On July 1, 2021 SB 76 went into effect mandating major changes regarding property insurance litigation. The bill was the result of major property insurers in the State being inundated with first party property lawsuits. Florida has an unparalleled amount of property litigation nationwide, mostly due to the one-way fee statute (Fl. Stat. 627.428) and compounded by Hurricanes and prominent coastlines.
The new law, codified as Fl. Stat. 627.70152, changed the fee shifting in first party property cases, and established a scale based on the success of the Plaintiff in the suit.
In addition, the new law created Fl. Stat. 489.147, which sought to prohibit roofers from soliciting homeowners in person, in other words no more knocking on the door or leaving door hangers. However, some aspects of the advertising prohibition were struck down by Federal Judge Mark E. Walker in Gale Force Roofing v. Brown , 2021 U.S. Dist. LEXIS 128700, __ F.Supp.3d __, 2021 WL 3046800. Judge Walker enjoined the State from enforcing 489.147 2(a); 3; and 4(b).
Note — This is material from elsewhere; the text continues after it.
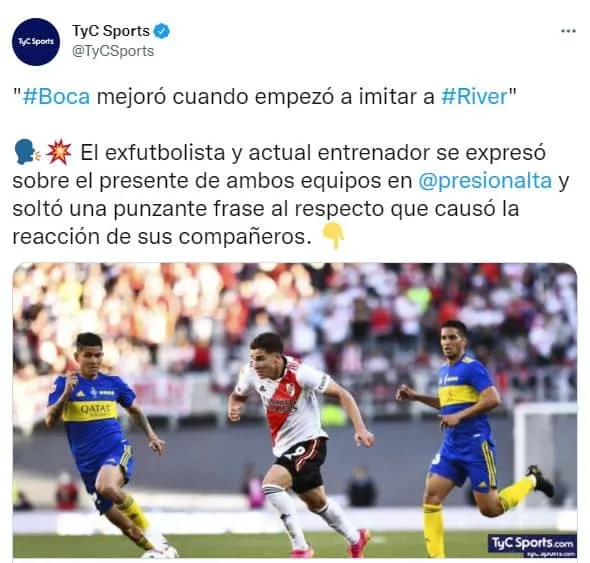Screen dimensions: 590x563
Task: Click the Boca player running on right
Action: coord(472,438)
SB 76 also created 627.70153, requiring that a party notify the Court when other related claims for a particular property are already in suit. That same statute outlines a procedure to consolidate the related cases in Circuit Court. This may help alleviate concerns regarding multiple lawsuits from insureds and vendors regarding the same claim. Currently, this multi-lawsuit practice is draining judicial resources and causing duplicative fees and costs to insurers in the State. As it stands, one insurance claim often results four or five separate lawsuits against the insurance company.
Notably, SB 76 creates a notice requirement. Under the new law, an Insured or Claimant must provide the carrier with a 10 day “Notice of Intent to Litigate” demand letter. This is a condition precedent to suit. The carrier must then respond with an offer (or decline payment). The Plaintiff must obtain at least 50% of the disputed amount of the claim to be entitled to 100% of his/her attorneys fees and costs.
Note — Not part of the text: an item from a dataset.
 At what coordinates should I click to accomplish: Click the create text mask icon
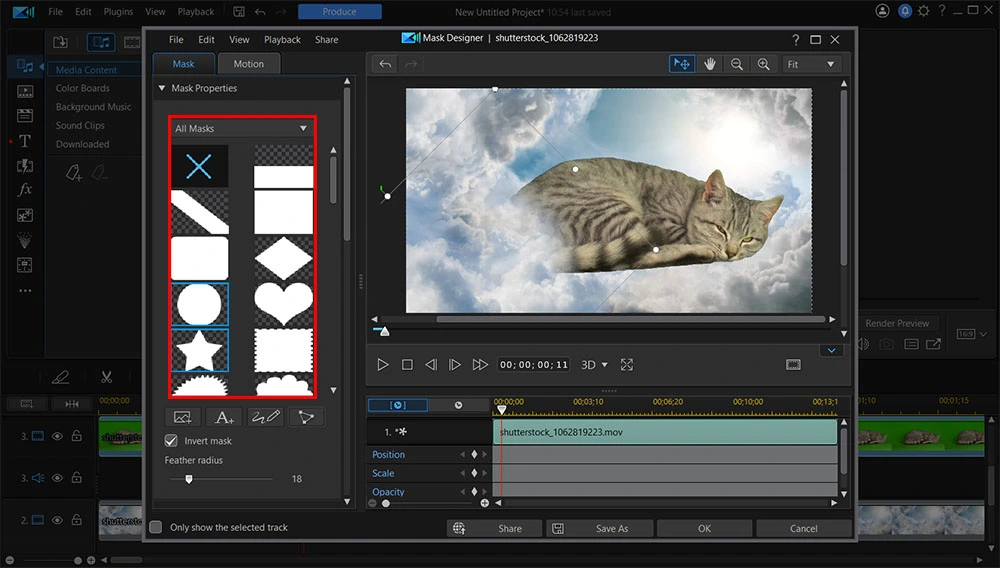click(x=224, y=417)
As to Hurricane claims, the new law shortened the statutory notice to two years from landfall; however, Insureds will still have three years from landfall to file supplemental claims.
There are pending questions as the post July 1, 2021 lawsuits begin litigation. Some carriers are moving to dismiss lawsuits that fail to comply with the new notice requirements. On the other hand, a handful of Plaintiff’s attorneys across the State are refusing to comply when the subject policy was issued prior to July 1, 2021, citing anti-retroactivity case law. We will be advocating for our clients and look forward to updating soon on this new issue.